Первый кризис сегодня называют «столкновением цивилизаций». Не все согласны с таким определением, полагая, что кризис явно вызван социальным расслоением. Может быть, это и так, хотя у меня на данный счет есть кое-какие сомнения. Думаю, что, поскольку сами противники по обе стороны баррикады считают этот кризис «столкновением цивилизаций», будет правильно, если мы используем именно этот термин, который со всей полнотой отражает происходящие сегодня события. Что он обозначал раньше, было непонятно. Царившее в последние годы в мире единомыслие не допускало, что могло что-нибудь произойти. Внушалась мысль, что все хорошо и так будет всегда. Но теперь мы знаем, что означает 11 сентября 2001 г.
Первая война XXI века
Я стал готовиться к этой поездке в Москве, когда на перевалах Гиндукуша подули ветры новой афганской войны и их свист донесся даже до коридоров Кремля. Там царили беспокойство и неопределенность, поскольку в тот момент – а это был конец рокового сентября 2001 г. – все вопросы еще оставались открытыми, а все высшие должностные лица из спецслужб и Генштаба перебрались в Таджикистан, поближе к будущему театру военных действий, чтобы анализировать последствия мер, которые нужно будет предпринять, и понять, что должно или можно было бы сделать в складывающейся обстановке.

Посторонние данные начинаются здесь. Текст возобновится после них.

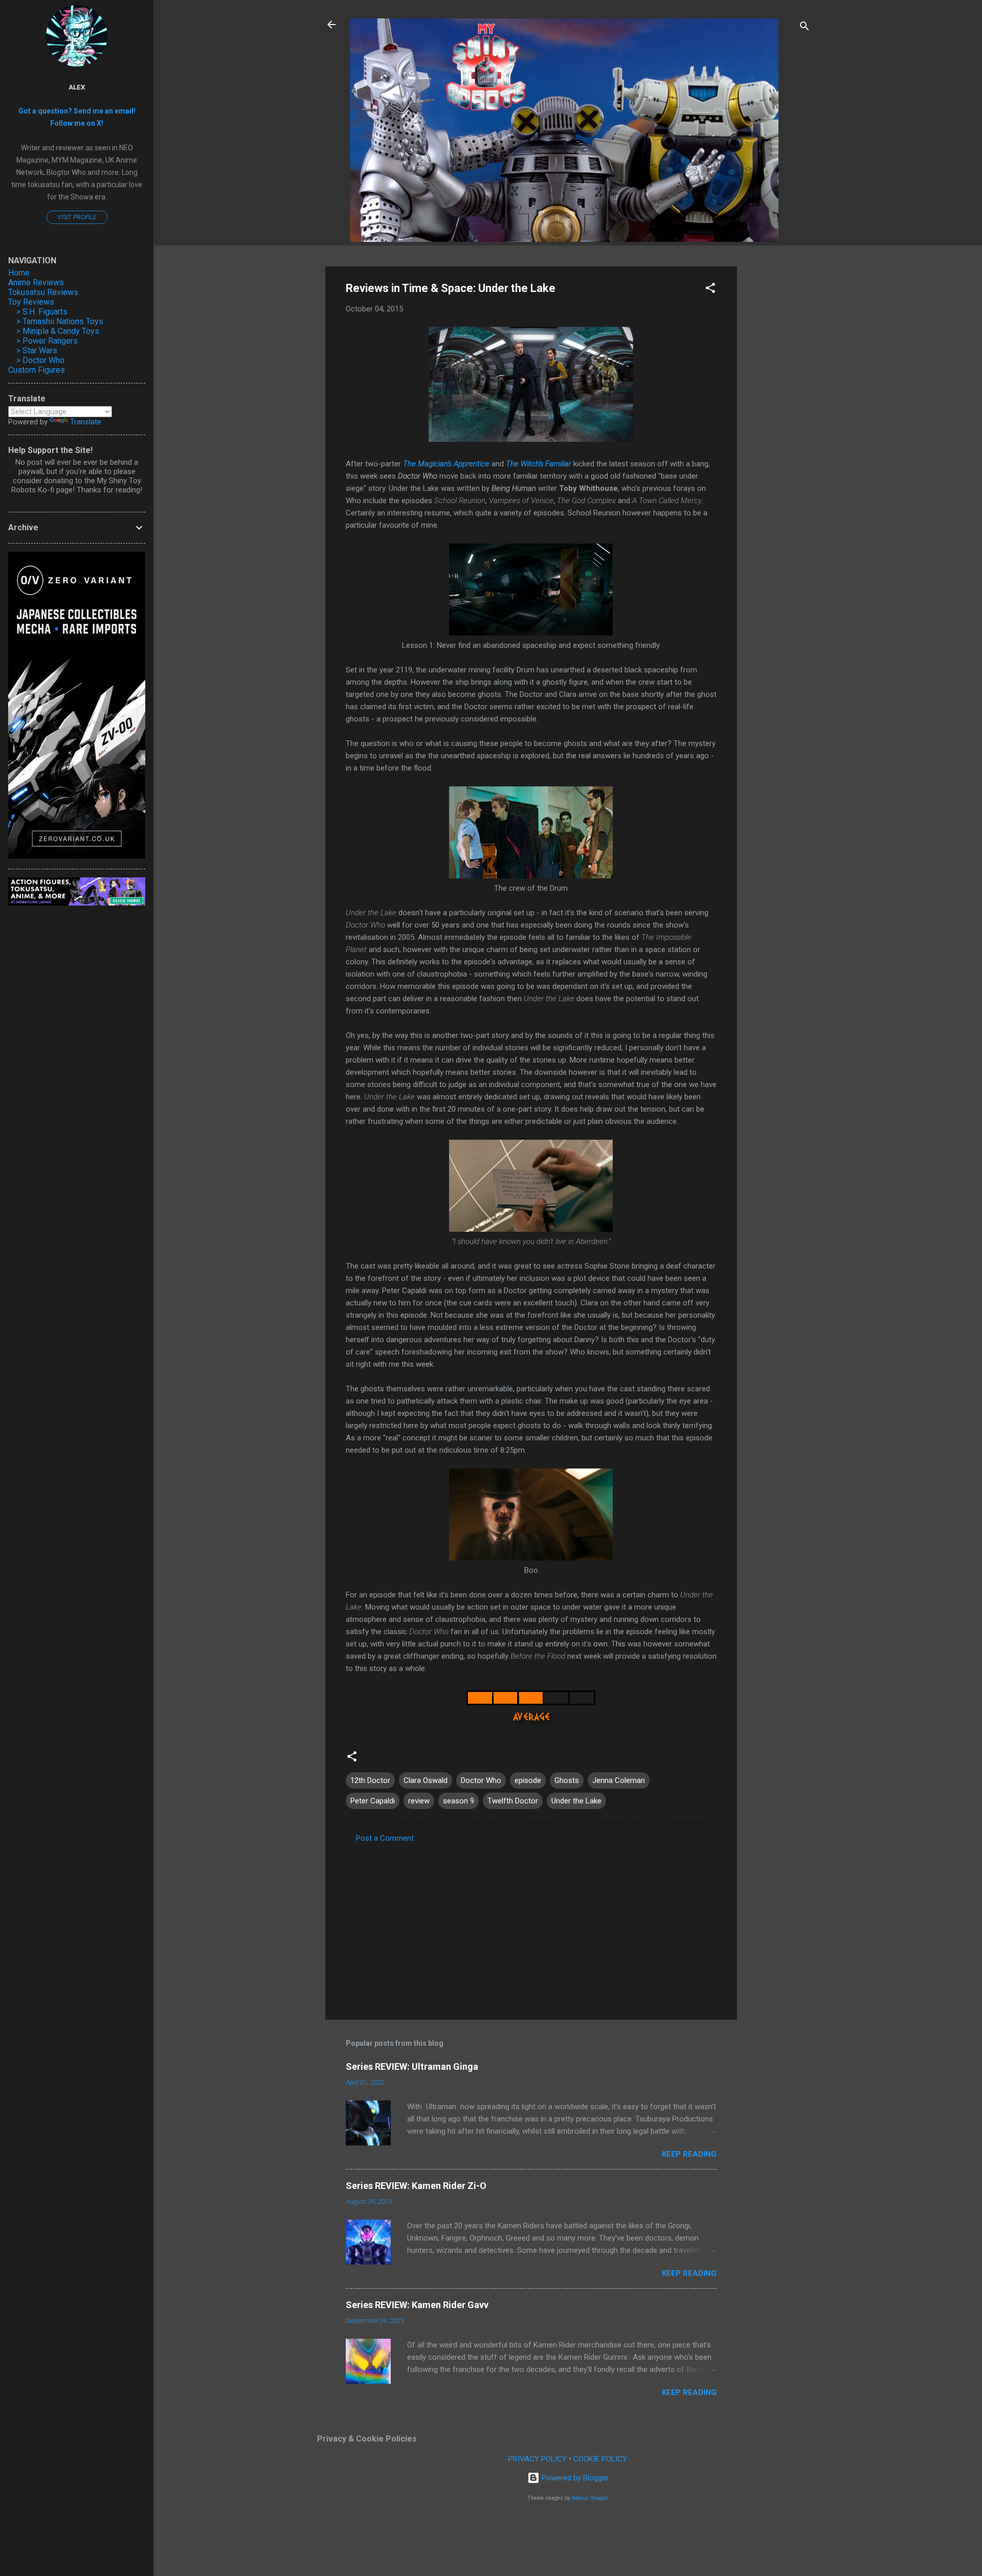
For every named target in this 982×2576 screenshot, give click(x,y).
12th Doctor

Я тоже намеревался вылететь в Душанбе, чтобы потом перебраться на афганскую территорию. Как и где, я не знал, да и не мог знать. Пока же было очень важно проследить, как развивались события в Москве. Владимир Путин раньше всех других глав государств принес свои соболезнования Джоржу Бушу сразу после трагедии 11 сентября, чтобы не осталось и тени сомнения в «полной солидарности» России с Америкой. Но после первоначального удивления и замешательства стало ясно, что российскому президенту хватило времени точно рассчитать последствия своего заявления, а также предугадать последующие ходы многочисленных политических игроков. А что игроков немало, стало сразу заметно.
Первое соображение касалось Чечни. В тот момент, когда Соединенные Штаты изготовились к схватке с исламским терроризмом, Россия незамедлительно получала целый ряд преимуществ. Во-первых, в обмен даже на минимальную поддержку она могла решительно потребовать прекращения помощи извне для исламских боевиков в Чечне. Если Бушу были необходимы солидарность и поддержка – а он, несомненно, нуждался и в том, и в другом, – то Путин мог теперь попросить его оказать давление на Турцию с тем, чтобы она незамедлительно прекратила всякую экономическую и военную помощь чеченским «бандитам». То же самое касалось и спецслужб Саудовской Аравии. Не знаю точно, имела ли место в действительности такая просьба, а если и имела, то могу только догадываться, как она была сформулирована, но полагаю, что подобное обращение было и что к нему отнеслись положительно. Разумеется, Западу (услуга за услугу) пришлось бы приглушить кампанию критики методов ведения войны в Чечне. Двойной, ощутимый результат для Владимира Путина.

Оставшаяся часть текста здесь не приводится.